A Terrible Tide is a fictional retelling of the real 1929 earthquake and tidal wave that hit Newfoundland and nearly destroyed many of the communities on the Burin peninsula.  I did not know about this event, nor did I even know about the Burin peninsula, so I was also educated!  At that time, the peninsula was not connected by land to the rest of the island.  People got around with boats, most of which were destroyed.  Furthermore, the one telegram/phone line had been downed in an earlier storm, so they also had no way to communicate.
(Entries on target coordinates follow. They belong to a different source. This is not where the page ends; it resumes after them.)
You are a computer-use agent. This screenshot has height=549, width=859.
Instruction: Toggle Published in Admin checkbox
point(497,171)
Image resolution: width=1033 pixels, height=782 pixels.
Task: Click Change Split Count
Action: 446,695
The protagonist is Celia, the middle child of the X family.  It's her birthday and the dinner party gets rudely and brutally cut off as first the earthquake sends the family out of the house and then the tidal wave grabs her.  It's all quite adventurous with the bonus of an awesome dog (a Newfoundland of course) named Boomer.    The book is written at the young adult level, so fairly simple in its telling, yet with a lot going on.  I was caught up in it for the most part and I think my daughter was too (the clue is in the level of resistance beyond wanting to stay up when I say it's time to stop reading).  You really get a sense of how it must feel and what you have to deal with when your house is entirely destroyed and you have to decide whether to rebuild or to move and start again.  It also gives a nice perspective on a time and place where material goods were quite limited and pleasure comes from smaller, more important things like family and place.  This was a cool book.

1 comment:

Kate M. said...

Parallels with the recent event in Libya, maybe.